• _The task_:
From the line with "Viewport: 1568px width, 541px" through the last line of the records below, both ends included, transcribe only those lines, exactly, and omit the pictures.

• _The data_:

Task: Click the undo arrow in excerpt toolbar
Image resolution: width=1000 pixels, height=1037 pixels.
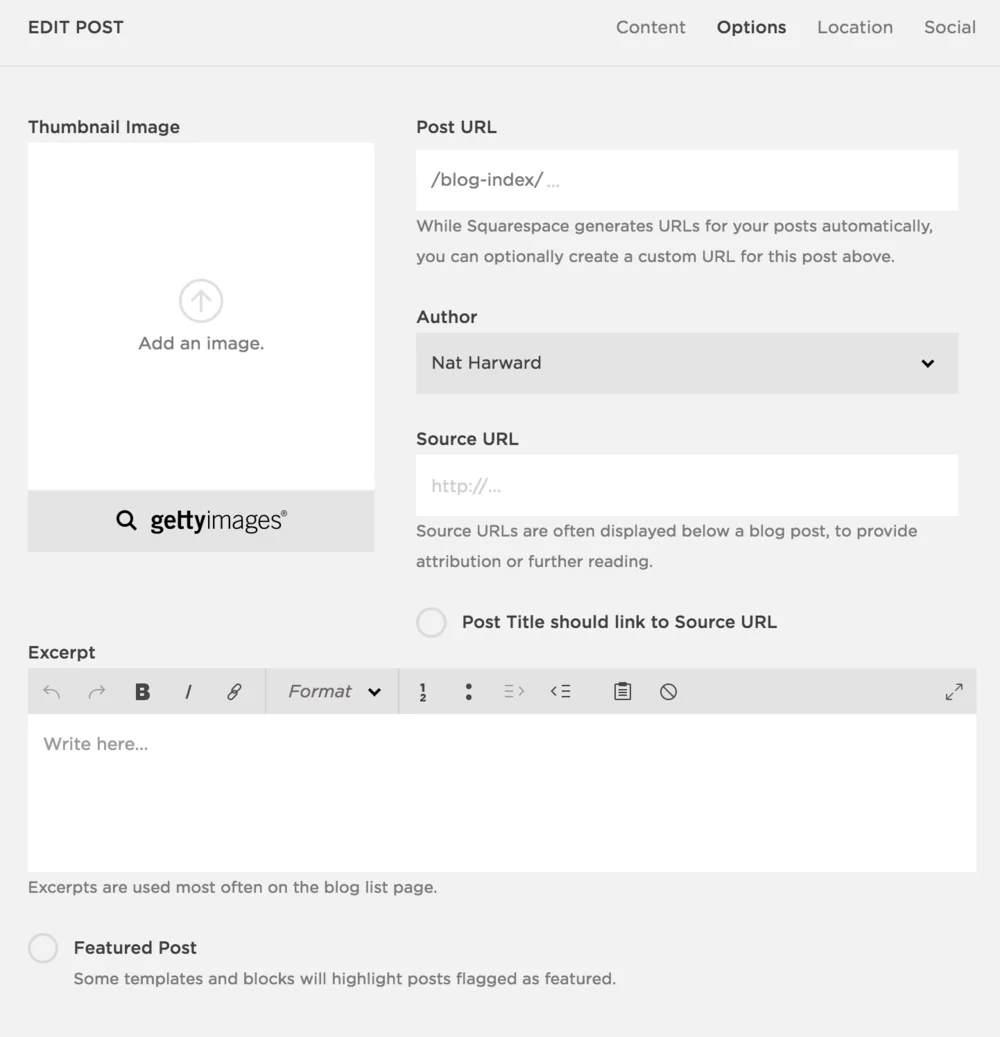Action: pos(52,691)
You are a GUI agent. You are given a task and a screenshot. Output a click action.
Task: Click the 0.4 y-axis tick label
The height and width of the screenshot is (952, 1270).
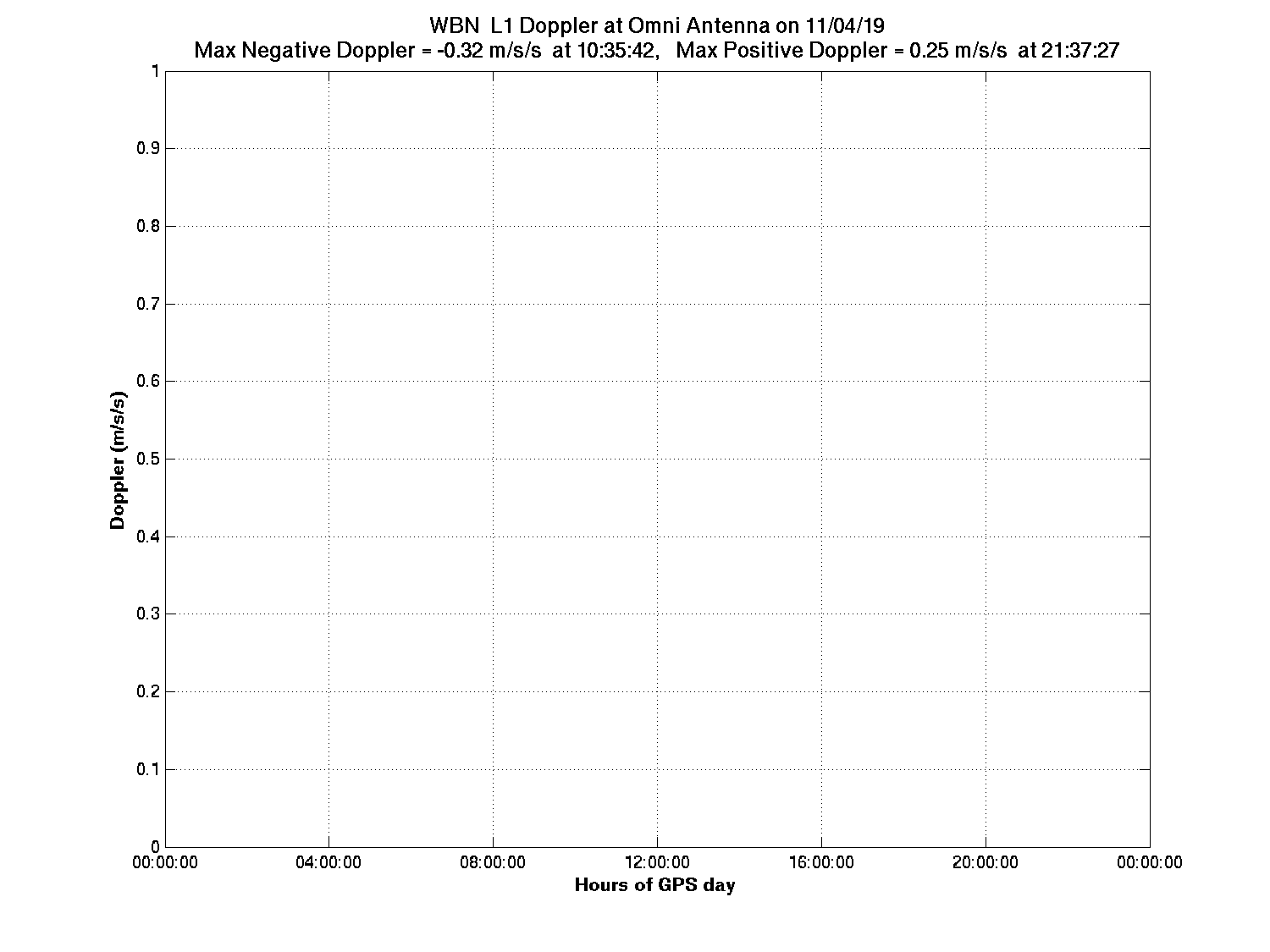point(148,537)
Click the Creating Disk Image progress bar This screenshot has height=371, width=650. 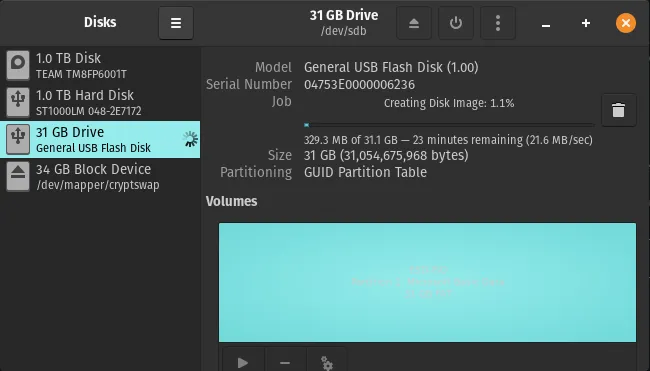coord(449,125)
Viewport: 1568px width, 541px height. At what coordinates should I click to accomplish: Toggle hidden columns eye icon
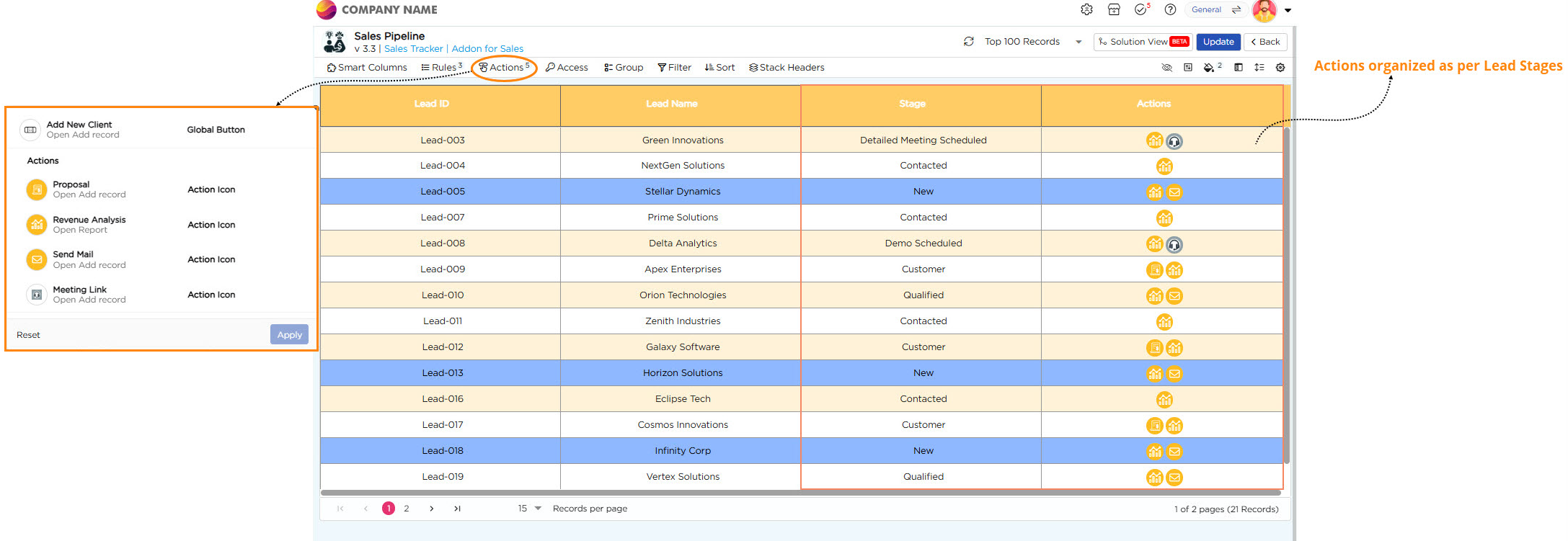(x=1166, y=68)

• _Exercise output_:
Viewport: 1568px width, 541px height. At what coordinates should I click to accomplish: Toggle hidden columns eye icon
(x=1166, y=68)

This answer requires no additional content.